(Saved entries)

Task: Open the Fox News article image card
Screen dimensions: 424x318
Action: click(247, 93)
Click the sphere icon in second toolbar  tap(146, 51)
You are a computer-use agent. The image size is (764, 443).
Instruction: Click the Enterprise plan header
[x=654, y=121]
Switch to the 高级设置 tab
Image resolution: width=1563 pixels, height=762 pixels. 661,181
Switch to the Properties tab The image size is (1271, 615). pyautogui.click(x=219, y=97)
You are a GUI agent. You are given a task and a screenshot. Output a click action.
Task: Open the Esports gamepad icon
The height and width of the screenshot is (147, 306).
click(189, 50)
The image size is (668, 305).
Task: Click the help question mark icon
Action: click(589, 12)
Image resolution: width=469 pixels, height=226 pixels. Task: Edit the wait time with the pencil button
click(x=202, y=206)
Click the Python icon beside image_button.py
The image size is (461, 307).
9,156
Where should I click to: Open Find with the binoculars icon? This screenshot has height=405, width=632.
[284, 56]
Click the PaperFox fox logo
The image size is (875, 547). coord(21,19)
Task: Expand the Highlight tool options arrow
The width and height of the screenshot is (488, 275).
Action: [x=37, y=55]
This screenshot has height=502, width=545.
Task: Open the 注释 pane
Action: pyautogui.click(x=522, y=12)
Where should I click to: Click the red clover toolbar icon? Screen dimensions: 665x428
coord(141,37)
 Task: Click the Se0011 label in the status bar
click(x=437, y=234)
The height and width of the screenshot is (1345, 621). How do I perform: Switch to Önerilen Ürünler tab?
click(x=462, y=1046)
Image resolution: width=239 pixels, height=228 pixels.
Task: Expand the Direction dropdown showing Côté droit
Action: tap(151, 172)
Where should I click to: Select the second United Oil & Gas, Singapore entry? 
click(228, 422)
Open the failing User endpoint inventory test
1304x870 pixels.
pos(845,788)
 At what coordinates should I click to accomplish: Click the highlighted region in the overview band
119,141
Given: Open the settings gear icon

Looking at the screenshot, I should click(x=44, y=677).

# PROBLEM TO WORK ON
In the entries above, find each line with the word "agent" and return it.

# SOLUTION
You are a computer-use agent. The image size is (764, 443).
You are a GUI agent. You are given a task and a screenshot. Output a click action.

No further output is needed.